Towards multi-semantic image annotation with graph regularized exclusive group lasso

To bridge the semantic gap between low level feature and human perception, most of the existing algorithms aim mainly at annotating images with concepts coming from only one semantic space, e.g. cognitive or affective. The naive combination of the outputs from these spaces will implicitly force the conditional independence and ignore the correlations among the spaces. In this paper, to exploit the comprehensive semantic of images, we propose a general framework for harmoniously integrating the above multiple semantics, and investigating the problem of learning to annotate images with training images labeled in two or more correlated semantic spaces, such as fascinating nighttime, or exciting cat.

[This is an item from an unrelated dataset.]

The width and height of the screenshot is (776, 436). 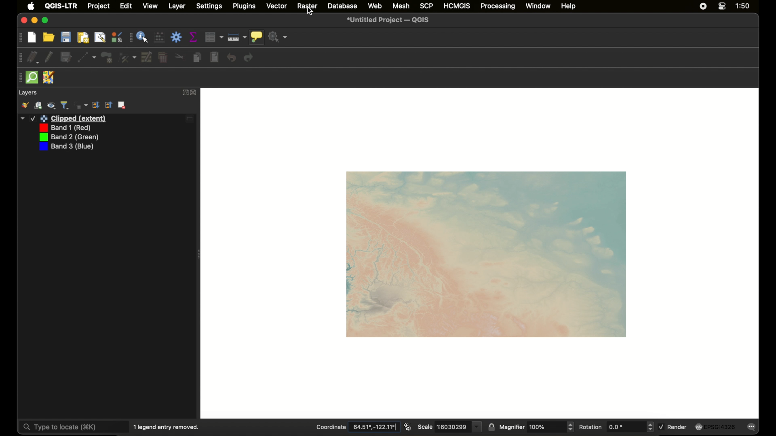 What do you see at coordinates (214, 57) in the screenshot?
I see `paste features` at bounding box center [214, 57].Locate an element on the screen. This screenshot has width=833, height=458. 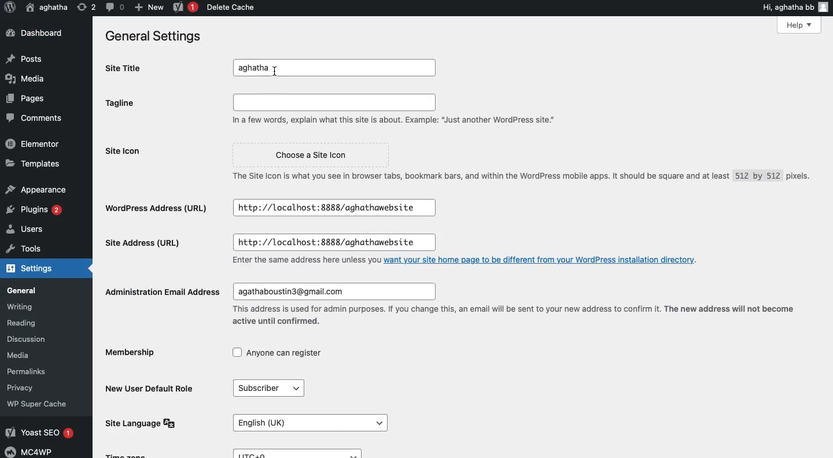
Discussion is located at coordinates (27, 338).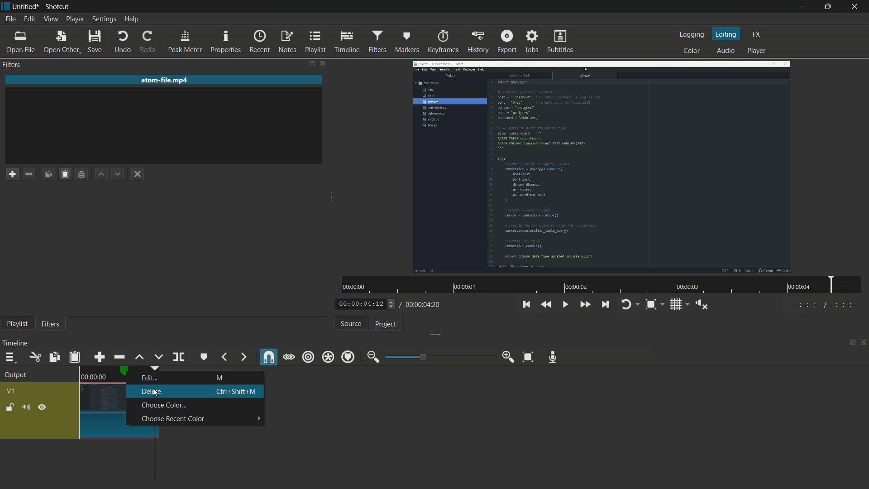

This kind of semantic annotation is more oriented to real world search scenario. Our proposed approach outperforms the baseline algorithms by making the following contributions. 1) Unlike previous methods that annotate images within only one semantic space, our proposed multi-semantic annotation associates each image with labels from multiple semantic spaces. 2) We develop a multi-task linear discriminative model to learn a linear mapping from features to labels. The tasks are correlated by imposing the exclusive group lasso regularization for competitive feature selection, and the graph Laplacian regularization to deal with insufficient training sample issue. 3) A Nesterov-type smoothing approximation algorithm is presented for efficient optimization of our model. Extensive experiments on NUS-WIDEEmotive dataset (56k images) with 8×81 emotive cognitive concepts and Object&Scene datasets from NUS-WIDE well validate the effectiveness of the proposed approach.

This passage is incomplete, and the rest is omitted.